### Directions for this task
Change "screenshot" to "screen capture" in the stretch from the line containing "Describe the element at coordinates (1572, 58)" through the line containing "Identify the location", keeping everything else the same. Give only those lines, and leave out the pictures.

### Rows

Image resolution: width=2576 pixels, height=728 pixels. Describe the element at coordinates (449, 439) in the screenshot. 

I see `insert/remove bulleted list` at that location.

...

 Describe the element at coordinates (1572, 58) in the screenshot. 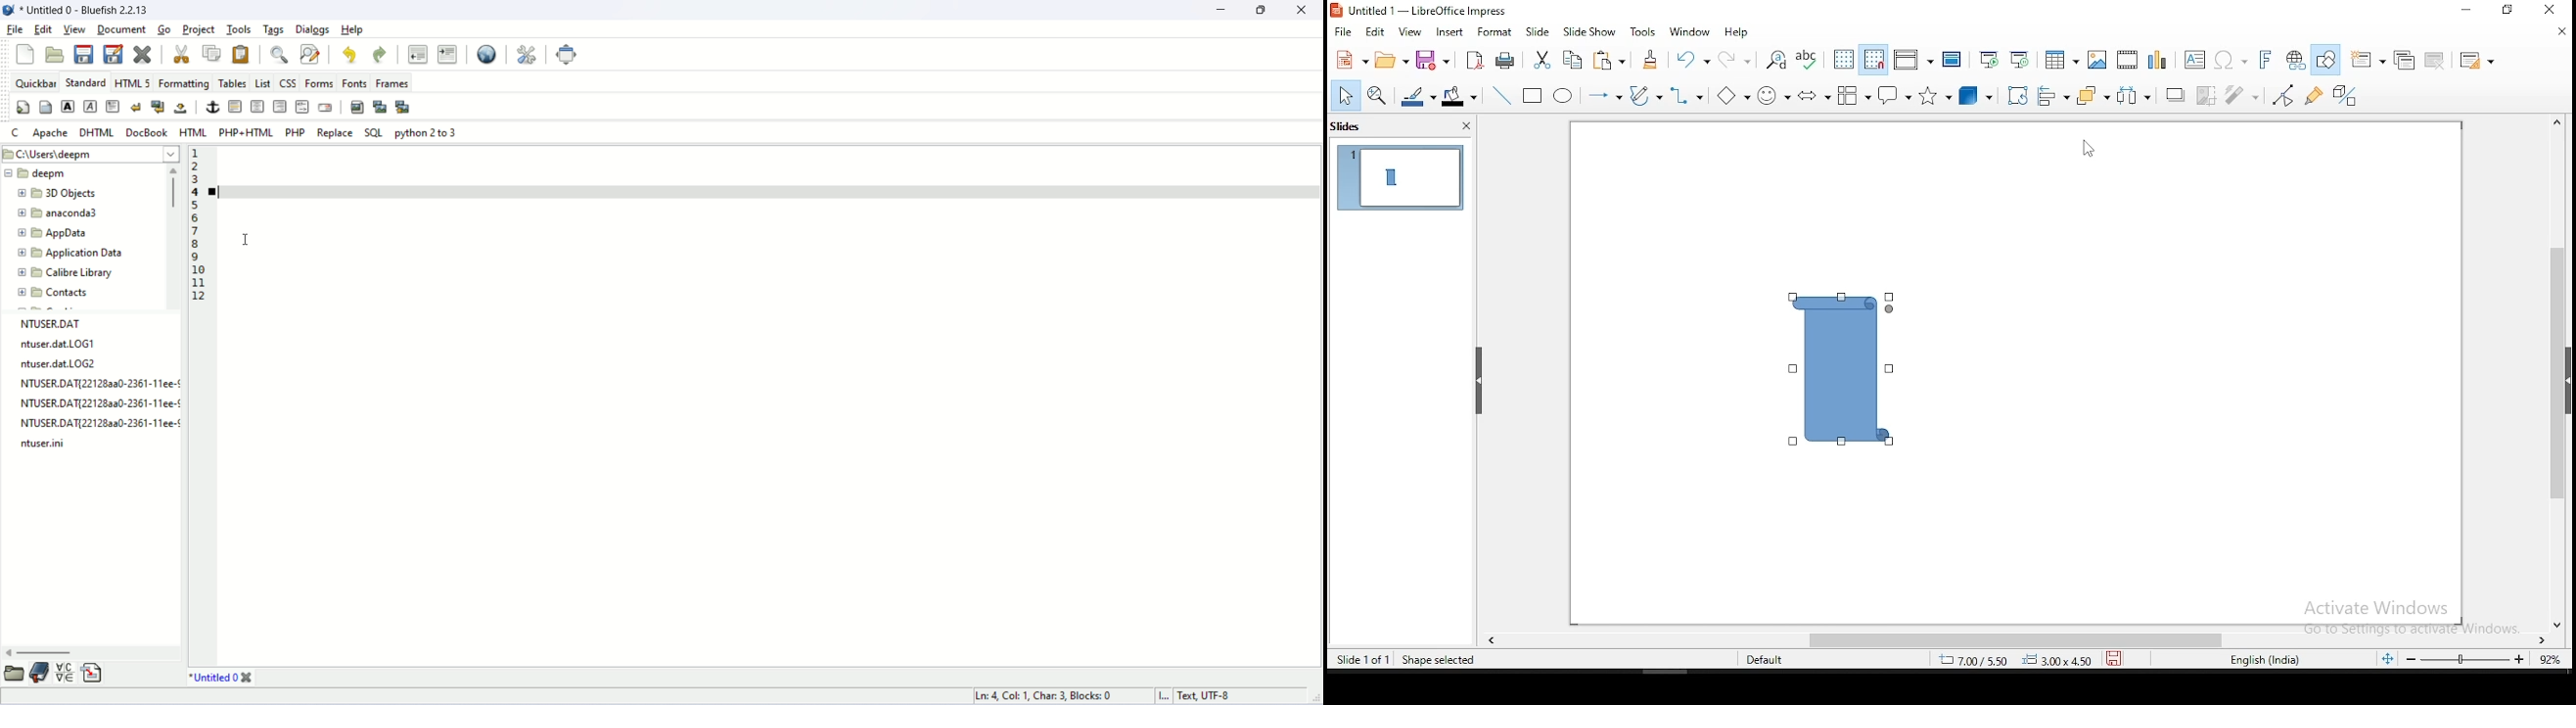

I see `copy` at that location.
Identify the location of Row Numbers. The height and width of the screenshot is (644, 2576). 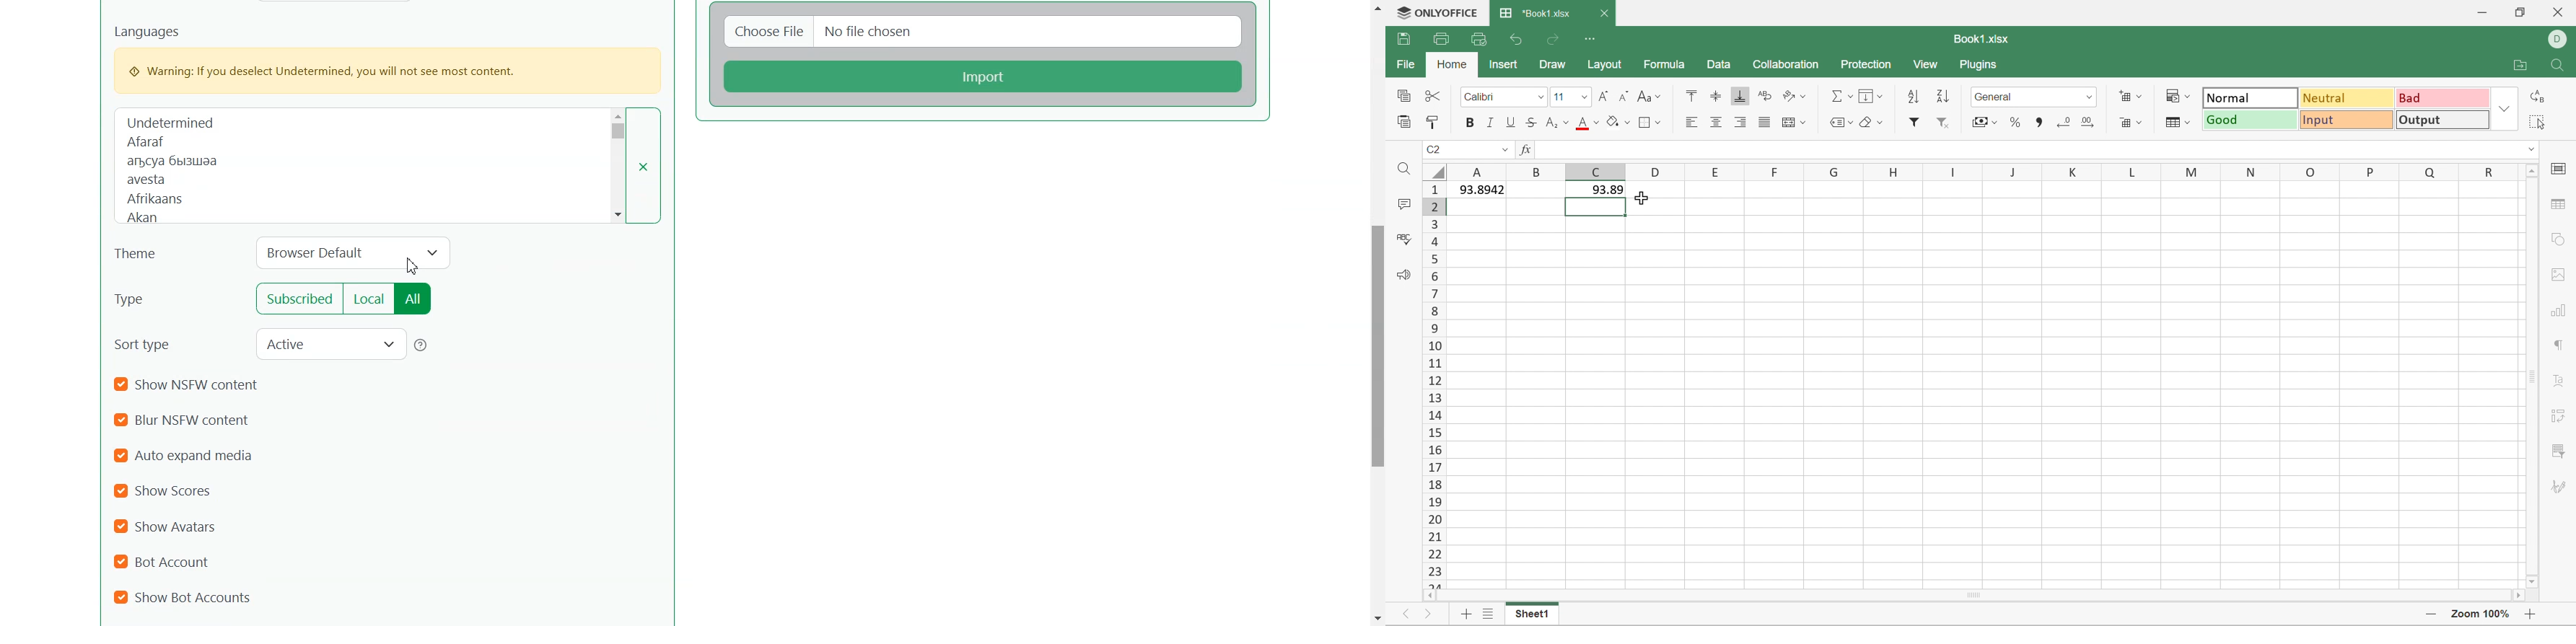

### Full answer
 Describe the element at coordinates (1572, 58) in the screen capture. 

I see `copy` at that location.
Identify the location of Row Numbers. The height and width of the screen capture is (644, 2576). 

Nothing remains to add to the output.